Reproduce word for word the lines of the items below, from the line with "has height=976, width=1154." to the line with "Action: (x=304, y=595)", both lines included.

****************

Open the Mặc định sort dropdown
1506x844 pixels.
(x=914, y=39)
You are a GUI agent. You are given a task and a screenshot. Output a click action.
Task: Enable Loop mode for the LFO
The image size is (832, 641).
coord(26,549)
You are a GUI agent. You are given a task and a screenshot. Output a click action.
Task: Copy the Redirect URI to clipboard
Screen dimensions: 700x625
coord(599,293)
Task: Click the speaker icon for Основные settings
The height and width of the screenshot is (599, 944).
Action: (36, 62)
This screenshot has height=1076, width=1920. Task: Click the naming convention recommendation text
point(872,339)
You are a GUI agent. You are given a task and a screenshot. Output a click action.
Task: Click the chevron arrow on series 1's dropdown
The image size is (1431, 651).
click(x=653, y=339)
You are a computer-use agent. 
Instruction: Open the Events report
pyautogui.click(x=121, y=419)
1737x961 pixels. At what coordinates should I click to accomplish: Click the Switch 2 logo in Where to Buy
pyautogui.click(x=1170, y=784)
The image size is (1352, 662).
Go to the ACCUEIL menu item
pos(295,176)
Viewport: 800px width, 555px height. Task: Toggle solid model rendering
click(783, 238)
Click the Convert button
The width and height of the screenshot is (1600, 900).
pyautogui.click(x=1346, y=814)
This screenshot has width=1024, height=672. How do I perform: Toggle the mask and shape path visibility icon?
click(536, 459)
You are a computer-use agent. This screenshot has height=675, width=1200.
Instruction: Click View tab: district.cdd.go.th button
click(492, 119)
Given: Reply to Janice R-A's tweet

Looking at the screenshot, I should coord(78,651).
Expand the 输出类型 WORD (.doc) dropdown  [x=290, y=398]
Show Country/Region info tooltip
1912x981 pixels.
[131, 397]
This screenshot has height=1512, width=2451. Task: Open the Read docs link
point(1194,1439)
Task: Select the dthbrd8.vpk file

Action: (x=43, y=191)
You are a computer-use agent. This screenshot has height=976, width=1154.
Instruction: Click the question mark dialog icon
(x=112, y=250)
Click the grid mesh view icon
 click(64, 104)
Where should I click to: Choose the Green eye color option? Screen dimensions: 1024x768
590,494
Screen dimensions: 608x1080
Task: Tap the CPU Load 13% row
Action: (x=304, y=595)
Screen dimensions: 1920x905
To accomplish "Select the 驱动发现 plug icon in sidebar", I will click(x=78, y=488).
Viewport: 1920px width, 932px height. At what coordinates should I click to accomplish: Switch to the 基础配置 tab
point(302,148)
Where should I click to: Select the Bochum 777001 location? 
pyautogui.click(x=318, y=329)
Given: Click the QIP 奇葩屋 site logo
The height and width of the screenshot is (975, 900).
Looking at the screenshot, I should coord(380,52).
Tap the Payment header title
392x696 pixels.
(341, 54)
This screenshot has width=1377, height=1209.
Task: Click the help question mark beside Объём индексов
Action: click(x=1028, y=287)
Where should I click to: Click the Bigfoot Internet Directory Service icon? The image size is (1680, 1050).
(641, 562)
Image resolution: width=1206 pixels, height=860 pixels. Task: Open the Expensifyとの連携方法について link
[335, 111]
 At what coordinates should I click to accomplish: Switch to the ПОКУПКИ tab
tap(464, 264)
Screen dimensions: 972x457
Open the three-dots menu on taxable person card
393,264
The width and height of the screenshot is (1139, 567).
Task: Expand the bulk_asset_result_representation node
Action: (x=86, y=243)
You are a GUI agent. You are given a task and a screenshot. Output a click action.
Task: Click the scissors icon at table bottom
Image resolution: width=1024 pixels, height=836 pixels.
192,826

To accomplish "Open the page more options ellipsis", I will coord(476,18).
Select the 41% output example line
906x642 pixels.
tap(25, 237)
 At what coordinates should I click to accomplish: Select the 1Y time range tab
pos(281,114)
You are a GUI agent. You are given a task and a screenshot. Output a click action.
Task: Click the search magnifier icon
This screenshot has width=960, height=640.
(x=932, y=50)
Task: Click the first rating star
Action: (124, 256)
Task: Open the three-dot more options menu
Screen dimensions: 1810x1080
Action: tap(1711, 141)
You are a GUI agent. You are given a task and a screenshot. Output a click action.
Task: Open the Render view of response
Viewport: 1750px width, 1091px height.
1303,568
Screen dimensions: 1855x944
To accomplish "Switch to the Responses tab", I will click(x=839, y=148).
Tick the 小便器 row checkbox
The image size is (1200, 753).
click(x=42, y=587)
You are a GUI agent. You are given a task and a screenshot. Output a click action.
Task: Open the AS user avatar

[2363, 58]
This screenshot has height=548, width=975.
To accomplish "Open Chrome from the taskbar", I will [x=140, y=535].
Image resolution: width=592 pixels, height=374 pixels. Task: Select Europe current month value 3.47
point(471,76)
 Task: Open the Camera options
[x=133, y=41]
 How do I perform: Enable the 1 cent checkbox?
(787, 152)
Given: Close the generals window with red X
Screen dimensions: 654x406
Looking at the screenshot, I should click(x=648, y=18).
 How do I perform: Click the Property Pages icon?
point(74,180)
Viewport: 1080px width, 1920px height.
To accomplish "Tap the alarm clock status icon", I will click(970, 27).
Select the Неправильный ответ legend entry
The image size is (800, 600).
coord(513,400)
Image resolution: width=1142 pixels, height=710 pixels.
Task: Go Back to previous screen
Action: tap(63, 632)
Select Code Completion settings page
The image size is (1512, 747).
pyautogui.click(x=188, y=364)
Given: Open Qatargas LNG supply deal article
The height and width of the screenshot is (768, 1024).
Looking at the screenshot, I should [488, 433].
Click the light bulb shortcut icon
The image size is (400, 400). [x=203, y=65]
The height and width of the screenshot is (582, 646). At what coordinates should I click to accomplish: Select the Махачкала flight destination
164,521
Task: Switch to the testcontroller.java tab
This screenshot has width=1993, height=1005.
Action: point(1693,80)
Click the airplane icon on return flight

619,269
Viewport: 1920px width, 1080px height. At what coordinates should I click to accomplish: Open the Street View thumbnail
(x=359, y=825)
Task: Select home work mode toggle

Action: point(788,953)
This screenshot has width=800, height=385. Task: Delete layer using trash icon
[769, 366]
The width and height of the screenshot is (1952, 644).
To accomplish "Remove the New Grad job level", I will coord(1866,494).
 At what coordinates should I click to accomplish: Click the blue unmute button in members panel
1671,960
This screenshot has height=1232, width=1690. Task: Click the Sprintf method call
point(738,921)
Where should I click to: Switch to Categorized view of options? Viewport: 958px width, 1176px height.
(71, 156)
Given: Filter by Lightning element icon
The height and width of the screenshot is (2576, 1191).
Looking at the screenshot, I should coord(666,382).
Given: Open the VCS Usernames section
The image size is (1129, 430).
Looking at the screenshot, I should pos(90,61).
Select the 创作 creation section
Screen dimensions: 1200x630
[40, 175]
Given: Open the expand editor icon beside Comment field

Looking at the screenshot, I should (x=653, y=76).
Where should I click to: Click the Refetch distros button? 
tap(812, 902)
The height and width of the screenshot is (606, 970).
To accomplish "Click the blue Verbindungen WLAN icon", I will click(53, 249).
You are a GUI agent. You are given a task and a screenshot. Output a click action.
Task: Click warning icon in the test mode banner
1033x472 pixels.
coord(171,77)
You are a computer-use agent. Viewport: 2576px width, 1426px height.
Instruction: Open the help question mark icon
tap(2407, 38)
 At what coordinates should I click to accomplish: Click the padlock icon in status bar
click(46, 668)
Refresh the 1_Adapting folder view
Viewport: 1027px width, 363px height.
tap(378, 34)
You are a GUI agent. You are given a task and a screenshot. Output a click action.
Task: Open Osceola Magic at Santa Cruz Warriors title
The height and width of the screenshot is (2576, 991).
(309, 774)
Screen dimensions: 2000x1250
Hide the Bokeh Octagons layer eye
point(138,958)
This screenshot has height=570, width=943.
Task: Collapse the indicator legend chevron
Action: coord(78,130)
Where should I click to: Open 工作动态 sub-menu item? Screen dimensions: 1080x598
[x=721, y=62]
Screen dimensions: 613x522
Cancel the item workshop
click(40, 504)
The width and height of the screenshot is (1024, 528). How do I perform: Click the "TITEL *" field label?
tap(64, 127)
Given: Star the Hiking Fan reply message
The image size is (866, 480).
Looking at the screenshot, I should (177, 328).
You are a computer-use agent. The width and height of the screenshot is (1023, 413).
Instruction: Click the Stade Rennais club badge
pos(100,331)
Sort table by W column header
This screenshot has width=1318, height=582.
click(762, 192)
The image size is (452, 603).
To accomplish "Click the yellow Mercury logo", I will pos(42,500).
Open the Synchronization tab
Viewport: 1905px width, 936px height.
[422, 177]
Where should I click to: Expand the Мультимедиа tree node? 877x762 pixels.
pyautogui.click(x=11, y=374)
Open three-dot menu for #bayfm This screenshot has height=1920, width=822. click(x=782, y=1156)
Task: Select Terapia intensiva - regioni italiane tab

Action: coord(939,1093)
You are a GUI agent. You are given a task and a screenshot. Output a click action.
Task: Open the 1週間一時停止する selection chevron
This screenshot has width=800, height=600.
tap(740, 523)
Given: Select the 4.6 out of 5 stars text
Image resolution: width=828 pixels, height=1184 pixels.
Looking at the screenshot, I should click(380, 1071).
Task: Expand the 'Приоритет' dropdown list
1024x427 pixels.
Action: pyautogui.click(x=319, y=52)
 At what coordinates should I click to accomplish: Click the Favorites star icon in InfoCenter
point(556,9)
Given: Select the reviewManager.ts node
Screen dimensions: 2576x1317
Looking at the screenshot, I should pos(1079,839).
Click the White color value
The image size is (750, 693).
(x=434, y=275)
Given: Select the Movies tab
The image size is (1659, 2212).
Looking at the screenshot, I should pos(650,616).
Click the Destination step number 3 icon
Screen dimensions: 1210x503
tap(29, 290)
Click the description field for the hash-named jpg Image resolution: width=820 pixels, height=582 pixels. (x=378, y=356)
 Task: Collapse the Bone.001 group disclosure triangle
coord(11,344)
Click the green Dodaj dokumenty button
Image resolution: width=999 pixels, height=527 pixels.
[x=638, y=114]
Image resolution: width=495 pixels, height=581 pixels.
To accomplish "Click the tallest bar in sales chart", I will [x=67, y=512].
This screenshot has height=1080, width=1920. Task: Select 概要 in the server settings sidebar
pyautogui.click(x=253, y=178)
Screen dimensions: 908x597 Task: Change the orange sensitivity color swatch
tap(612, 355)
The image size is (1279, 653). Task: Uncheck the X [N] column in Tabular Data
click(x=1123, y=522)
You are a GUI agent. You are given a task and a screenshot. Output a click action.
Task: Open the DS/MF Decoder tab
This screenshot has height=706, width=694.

****************

**Solution for this exercise**.
You are a computer-use agent. This screenshot has height=976, width=1154.
Instruction: Click the question mark dialog icon
(x=112, y=250)
Click the grid mesh view icon
 click(64, 104)
Where should I click to: Choose the Green eye color option? Screen dimensions: 1024x768
590,494
Screen dimensions: 608x1080
Task: Tap the CPU Load 13% row
Action: (x=304, y=595)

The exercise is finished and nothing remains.